AIM OF THE EXERCISE:
Would you return, word for word, the lines of the data below from the line with "Click the sort" through the line with "The width and height of the screenshot is (421, 132).", and no others?
= = = =
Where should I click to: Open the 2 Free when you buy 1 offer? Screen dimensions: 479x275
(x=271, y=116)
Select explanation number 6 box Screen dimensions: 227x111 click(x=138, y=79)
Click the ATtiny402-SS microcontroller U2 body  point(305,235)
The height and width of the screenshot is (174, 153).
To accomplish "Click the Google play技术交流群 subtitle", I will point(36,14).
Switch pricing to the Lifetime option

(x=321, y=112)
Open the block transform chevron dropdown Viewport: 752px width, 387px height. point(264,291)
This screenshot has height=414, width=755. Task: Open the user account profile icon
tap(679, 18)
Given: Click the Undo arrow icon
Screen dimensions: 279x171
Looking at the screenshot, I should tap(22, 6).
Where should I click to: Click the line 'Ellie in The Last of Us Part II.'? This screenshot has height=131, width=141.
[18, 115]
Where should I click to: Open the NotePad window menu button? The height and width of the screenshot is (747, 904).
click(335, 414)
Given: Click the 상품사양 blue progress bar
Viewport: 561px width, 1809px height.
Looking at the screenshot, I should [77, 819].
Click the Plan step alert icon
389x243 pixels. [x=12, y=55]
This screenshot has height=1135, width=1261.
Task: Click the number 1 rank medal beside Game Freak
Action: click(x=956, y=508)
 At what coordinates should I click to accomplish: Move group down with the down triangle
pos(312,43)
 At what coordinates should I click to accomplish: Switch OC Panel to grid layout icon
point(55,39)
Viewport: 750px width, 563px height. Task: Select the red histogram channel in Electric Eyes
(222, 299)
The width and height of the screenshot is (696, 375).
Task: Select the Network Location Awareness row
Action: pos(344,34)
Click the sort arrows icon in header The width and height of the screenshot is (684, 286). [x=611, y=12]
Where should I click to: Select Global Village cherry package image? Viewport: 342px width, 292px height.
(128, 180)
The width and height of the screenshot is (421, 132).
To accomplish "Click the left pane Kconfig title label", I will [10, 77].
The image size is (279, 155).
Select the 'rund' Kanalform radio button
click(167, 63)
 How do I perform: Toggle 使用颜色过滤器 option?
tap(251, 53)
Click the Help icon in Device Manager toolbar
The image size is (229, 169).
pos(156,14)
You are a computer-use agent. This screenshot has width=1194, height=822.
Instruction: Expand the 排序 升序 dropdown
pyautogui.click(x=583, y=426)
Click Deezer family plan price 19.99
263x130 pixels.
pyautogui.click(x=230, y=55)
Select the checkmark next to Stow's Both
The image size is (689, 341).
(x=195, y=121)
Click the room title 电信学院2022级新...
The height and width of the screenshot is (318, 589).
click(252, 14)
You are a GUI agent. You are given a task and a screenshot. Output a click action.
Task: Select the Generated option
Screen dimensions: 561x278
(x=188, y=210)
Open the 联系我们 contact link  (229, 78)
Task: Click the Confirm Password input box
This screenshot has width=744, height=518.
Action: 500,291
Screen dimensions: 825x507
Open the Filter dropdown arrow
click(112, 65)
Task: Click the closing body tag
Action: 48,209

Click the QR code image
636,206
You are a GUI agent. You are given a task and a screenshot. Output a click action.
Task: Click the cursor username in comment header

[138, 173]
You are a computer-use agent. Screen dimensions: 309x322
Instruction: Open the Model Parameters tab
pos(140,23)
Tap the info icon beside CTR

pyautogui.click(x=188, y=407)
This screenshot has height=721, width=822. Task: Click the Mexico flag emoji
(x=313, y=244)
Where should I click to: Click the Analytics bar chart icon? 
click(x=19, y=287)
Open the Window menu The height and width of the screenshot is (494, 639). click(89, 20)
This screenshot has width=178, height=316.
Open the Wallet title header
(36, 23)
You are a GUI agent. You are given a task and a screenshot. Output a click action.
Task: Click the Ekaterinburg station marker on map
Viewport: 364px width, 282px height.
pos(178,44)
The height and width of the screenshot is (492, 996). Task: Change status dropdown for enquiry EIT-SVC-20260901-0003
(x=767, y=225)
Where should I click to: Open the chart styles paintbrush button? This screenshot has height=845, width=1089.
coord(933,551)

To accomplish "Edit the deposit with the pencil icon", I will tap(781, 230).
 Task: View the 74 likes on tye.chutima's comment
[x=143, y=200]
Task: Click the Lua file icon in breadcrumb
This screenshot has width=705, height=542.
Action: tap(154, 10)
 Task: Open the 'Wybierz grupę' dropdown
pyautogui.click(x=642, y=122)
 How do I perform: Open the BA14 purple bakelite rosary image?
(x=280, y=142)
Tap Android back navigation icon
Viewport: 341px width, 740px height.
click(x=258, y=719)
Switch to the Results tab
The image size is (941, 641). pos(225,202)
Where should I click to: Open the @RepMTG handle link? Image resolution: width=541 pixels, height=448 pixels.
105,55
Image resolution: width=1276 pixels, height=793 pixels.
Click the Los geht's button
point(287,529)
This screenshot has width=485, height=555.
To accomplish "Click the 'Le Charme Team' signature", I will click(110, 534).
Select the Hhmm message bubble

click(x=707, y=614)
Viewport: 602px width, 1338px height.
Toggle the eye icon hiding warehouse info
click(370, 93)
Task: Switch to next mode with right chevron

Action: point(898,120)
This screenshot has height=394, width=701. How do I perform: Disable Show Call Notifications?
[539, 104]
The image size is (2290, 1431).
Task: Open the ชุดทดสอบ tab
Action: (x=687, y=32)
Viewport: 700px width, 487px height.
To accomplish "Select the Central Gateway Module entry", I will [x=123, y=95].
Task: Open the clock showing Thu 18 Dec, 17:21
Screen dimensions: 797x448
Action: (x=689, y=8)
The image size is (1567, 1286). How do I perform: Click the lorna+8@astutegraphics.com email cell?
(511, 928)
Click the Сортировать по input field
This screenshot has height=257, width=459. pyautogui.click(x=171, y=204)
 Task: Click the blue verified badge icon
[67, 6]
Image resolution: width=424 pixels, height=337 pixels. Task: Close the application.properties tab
= = = =
OUTPUT FOR THIS TASK:
Click the sort arrows icon in header The width and height of the screenshot is (684, 286). [x=611, y=12]
Where should I click to: Select Global Village cherry package image? Viewport: 342px width, 292px height.
(128, 180)
The width and height of the screenshot is (421, 132).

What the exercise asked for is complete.